Il suo era destinato a essere un regno breve poiché, al momento dell'ascesa al trono, l'invasione dell'Italia da parte del Re di Francia Carlo VIII era ormai imminente. Carlo, istigato da Ludovico Sforza che aspirava a prendere il potere del Ducato di Milano ai danni del nipote Gian Galeazzo, genero di Alfonso, era intenzionato a restaurare gli Angioini sul trono di Napoli e a mettere le mani anche sul titolo correlato di Re di Gerusalemme. Carlo invase l'Italia nel settembre del 1494.
Alfonso, terrorizzato da una serie di cattivi presagi, come strani incubi notturni (forse attribuibili al ricordo delle sue vittime), il 23 gennaio 1495[6] abdicò in favore di suo figlio Ferrandino e fuggì in Sicilia, dove si rinchiuse in un monastero di monaci olivetani nella città di Mazara[7], mentre Carlo VIII entrava nel Regno raggiungendo Napoli il 22 febbraio 1495. Alfonso II morì a Messina alcuni mesi dopo.

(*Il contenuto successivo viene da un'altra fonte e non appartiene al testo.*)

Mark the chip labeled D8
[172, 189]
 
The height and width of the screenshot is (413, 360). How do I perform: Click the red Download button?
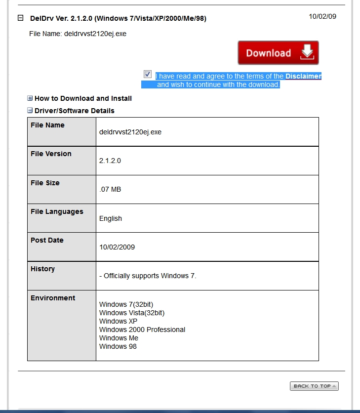click(x=278, y=53)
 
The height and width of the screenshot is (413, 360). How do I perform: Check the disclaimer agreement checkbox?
click(x=148, y=74)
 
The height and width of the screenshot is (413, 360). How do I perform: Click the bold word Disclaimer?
click(x=303, y=77)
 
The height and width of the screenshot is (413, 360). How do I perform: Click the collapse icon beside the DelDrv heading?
click(x=21, y=18)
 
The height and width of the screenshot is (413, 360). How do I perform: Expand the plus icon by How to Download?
click(x=30, y=98)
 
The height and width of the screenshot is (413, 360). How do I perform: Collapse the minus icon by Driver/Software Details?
click(x=30, y=111)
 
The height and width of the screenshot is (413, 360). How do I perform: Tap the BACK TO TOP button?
click(x=314, y=386)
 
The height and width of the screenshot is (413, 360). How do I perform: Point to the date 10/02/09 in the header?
click(x=322, y=16)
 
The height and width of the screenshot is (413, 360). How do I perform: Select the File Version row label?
click(x=51, y=154)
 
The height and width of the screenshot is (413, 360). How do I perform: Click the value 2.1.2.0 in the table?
click(x=110, y=161)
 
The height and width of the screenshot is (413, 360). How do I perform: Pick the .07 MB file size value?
click(x=110, y=189)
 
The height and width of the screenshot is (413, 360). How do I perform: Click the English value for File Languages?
click(x=111, y=218)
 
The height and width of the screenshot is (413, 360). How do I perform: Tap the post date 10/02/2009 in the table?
click(x=117, y=247)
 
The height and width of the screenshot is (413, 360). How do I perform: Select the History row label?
click(x=42, y=269)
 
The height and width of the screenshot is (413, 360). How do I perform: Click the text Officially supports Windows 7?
click(x=150, y=276)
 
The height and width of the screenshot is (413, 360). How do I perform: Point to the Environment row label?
click(x=53, y=298)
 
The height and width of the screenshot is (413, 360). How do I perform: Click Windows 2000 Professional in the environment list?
click(x=142, y=330)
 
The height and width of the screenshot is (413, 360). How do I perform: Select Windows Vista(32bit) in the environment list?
click(x=132, y=313)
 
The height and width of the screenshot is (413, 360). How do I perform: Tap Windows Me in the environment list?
click(x=119, y=338)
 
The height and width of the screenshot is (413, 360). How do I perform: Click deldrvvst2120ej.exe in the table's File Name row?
click(x=130, y=132)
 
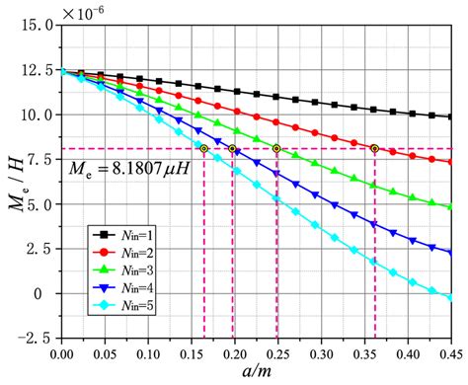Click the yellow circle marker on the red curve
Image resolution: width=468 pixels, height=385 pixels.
(x=375, y=149)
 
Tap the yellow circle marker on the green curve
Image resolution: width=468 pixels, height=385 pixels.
(x=276, y=149)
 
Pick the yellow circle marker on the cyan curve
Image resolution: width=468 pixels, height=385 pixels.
(x=203, y=149)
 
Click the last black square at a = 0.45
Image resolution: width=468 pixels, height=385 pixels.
(x=449, y=116)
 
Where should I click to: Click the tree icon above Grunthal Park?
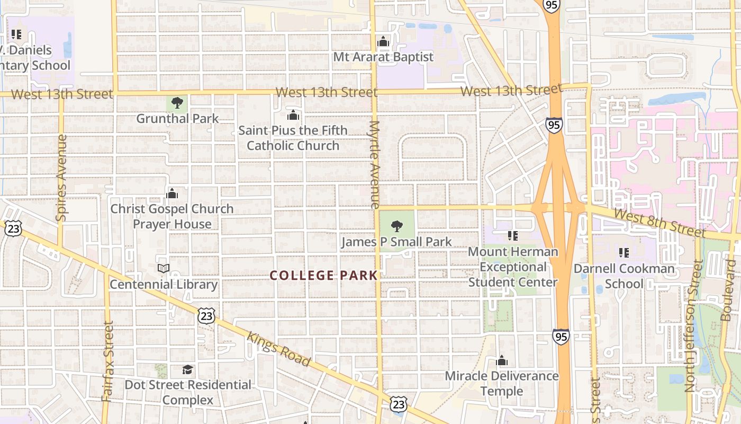[177, 102]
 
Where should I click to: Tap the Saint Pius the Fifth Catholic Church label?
[293, 138]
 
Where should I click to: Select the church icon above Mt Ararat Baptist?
[383, 41]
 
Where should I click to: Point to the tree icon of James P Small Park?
[396, 226]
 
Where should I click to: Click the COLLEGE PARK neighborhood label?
[323, 276]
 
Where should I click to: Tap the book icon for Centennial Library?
[164, 269]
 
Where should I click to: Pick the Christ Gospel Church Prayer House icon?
[172, 193]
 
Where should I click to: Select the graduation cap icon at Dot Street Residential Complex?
[188, 369]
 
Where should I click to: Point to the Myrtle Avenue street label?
[375, 164]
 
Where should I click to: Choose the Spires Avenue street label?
[61, 178]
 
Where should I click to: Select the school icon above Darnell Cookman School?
[624, 253]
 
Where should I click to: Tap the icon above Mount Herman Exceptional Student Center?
[512, 235]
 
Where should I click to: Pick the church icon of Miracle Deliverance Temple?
[502, 361]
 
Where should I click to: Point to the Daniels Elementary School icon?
[16, 34]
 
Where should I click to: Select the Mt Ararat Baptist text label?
[383, 57]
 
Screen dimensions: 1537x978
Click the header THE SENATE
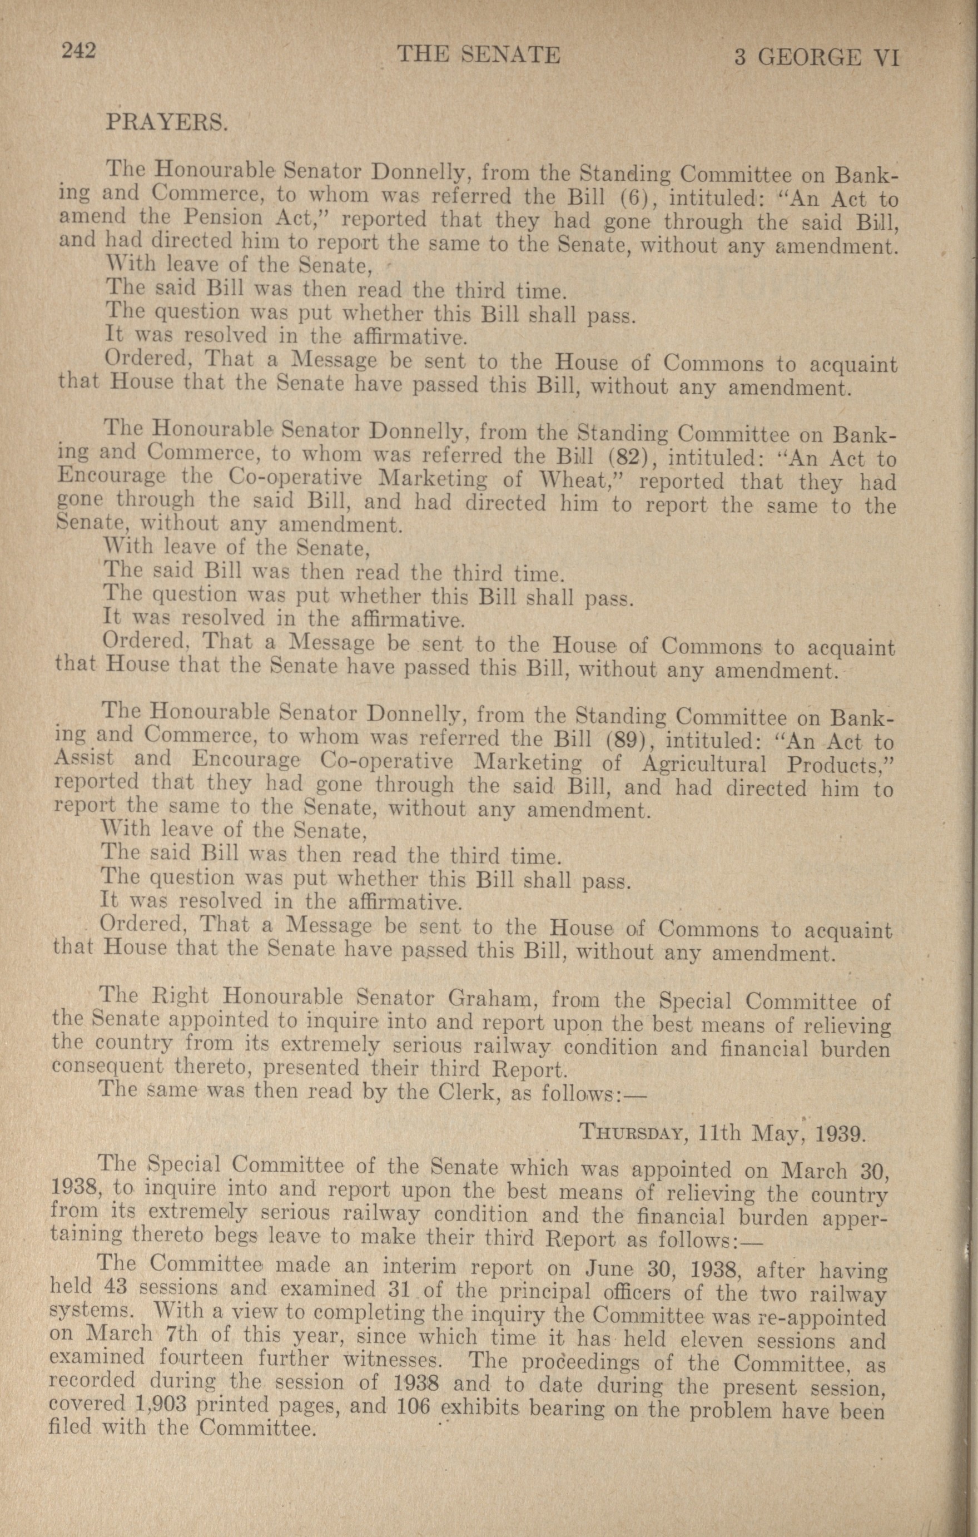tap(478, 56)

«Son quel regno sfortunato,
pien di pianto, danni e guerra,
Francia e Spagna in mar in terra
m'hanno tutto disolato.
Per me pianga ogni persona,
gentil regno pien d'affanni,
ché cinque re di corona
me son morti in tredici anni
con tormenti e gravi danni.
[...] Son quel regno sfortunato:
come Alfonso hebe el sceptro,
quel iniquo e fero Marte,
con furore horrendo e tetro,
mandò Carlo in quelle parte;
con sua forza ingegno et arte
me constrinse a doglie e pianto,
che giamai mi darò vanto
ch'io sia aventurato.»

Aspetto e personalità[modifica | modifica wikitesto]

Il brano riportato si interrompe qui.